面白がって悪ふざけをしそうですよ、スター・ウォーズみたいになりそうだ。なんつって。
スター・ウォーズのライトセーバーってどうやって表現したんだろう。
エピソード3のメイキングでは木の剣でカンカン戦っていた。
コンピューター処理か。何年も前に作られたルーク・スカイウォーカーの剣はどうやって?やっぱコンピューター処理か?まあいつか調べてみよう。

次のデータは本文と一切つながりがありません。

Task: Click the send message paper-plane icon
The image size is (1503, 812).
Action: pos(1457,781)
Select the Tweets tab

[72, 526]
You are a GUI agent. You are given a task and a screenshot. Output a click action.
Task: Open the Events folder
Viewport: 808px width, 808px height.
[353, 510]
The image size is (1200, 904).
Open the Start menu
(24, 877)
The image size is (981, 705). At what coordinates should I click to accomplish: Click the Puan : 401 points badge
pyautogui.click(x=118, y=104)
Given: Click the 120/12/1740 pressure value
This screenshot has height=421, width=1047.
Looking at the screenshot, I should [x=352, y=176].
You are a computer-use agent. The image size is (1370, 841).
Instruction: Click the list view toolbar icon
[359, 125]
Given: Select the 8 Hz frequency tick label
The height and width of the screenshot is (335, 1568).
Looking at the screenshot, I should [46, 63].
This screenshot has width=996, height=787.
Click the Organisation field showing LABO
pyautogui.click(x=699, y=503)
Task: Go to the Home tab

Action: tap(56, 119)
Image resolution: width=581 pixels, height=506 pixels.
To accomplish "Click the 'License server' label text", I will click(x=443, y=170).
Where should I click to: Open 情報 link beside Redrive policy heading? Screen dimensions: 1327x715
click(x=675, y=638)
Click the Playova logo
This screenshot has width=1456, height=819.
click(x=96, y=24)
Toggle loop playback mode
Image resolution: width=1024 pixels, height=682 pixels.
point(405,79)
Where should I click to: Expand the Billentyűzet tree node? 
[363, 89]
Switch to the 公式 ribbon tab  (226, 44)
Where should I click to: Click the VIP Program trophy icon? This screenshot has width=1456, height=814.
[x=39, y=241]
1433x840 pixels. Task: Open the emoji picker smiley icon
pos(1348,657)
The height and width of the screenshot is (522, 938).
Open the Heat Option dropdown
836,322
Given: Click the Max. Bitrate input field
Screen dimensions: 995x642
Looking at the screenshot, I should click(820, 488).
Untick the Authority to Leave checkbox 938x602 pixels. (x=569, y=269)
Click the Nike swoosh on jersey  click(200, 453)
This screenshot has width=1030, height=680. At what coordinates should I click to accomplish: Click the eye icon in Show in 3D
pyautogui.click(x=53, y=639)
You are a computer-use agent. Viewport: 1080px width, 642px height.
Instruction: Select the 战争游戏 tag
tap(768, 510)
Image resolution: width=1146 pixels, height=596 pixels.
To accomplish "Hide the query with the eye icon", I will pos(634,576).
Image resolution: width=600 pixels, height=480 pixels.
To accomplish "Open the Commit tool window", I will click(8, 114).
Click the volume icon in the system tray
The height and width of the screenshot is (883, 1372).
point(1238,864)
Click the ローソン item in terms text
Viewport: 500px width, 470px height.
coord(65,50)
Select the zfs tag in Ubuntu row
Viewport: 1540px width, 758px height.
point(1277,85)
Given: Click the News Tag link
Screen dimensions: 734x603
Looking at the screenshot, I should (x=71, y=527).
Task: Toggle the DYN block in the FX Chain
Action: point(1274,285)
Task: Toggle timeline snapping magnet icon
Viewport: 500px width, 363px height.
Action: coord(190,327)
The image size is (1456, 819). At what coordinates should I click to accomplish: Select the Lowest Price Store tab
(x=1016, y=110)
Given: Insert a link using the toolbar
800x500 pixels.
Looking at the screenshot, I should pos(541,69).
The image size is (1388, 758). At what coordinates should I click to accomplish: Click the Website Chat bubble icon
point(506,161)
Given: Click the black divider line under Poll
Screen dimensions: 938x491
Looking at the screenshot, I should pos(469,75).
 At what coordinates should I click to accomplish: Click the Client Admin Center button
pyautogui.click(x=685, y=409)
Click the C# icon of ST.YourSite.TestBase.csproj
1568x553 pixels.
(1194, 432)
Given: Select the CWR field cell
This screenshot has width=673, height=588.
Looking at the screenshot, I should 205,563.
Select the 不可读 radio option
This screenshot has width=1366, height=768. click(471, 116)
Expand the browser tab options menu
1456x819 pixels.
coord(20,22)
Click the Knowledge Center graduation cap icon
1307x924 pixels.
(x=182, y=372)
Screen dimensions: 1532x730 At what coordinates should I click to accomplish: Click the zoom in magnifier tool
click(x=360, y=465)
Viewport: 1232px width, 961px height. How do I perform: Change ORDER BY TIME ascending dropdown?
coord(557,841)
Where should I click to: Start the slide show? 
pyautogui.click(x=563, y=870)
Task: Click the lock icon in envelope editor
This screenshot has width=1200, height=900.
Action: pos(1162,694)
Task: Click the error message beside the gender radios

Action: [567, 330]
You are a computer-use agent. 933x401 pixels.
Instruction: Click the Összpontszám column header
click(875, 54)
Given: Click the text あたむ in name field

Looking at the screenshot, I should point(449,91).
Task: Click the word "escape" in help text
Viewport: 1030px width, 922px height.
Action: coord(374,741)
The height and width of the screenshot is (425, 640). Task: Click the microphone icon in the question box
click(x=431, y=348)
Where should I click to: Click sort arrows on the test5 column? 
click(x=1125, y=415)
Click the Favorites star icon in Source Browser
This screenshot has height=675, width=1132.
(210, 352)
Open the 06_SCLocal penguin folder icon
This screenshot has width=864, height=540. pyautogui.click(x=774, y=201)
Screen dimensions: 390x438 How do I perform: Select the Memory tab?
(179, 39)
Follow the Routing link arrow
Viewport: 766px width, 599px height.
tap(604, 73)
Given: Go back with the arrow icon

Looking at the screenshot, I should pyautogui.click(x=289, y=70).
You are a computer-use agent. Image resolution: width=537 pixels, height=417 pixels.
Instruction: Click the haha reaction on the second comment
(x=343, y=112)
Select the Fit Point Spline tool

編集の合間にヒューマントラストという派遣会社がやっている短編作を見た。
最近大林宣彦が宣伝していますね。
数本短編を作ってそれを投票してもらうと言うものらしい。
知り合いが一人、多摩の映画祭で一緒だった人が一人、短編を監督しているのである。
見てみたが、なかなか面白い!
短編て面白いんだな!と久々に思った。短編作っている真っ最中なのに。

 で昨日は石川さんのアフレコ。
ほんのちょっとなので凄まじい速さで終わった。
それでいて会話のシーンなので相手役で島村君を呼ぶ。
ピンポイントで活躍した島村君は本編を見て、ここはああだ、これはああだ、
とウンチクを述べるも今のところまだ画面の絞まりはいじってないのでなんともね。
ただスピード感はそれなりに出るから安心しなさい。プログレッシブ感なだけだけど。
自転車の効果音を早く撮れればちゃんとスピード感がつかめるんだがなあ僕も。
スピード感ていうより体感か。

 そんなわけで編集も頑張ってます。
今のところ完全にアート系ではないです。スタイリッシュでもなく、奇妙な娯楽作。
春本番。風の強い日が続きますな。
パコーンと風呂の窓が開くんですよね。いきなり。
絞まりの悪い窓なんで。パコーンと。いつか吹っ飛ぶんじゃないかと心配さ。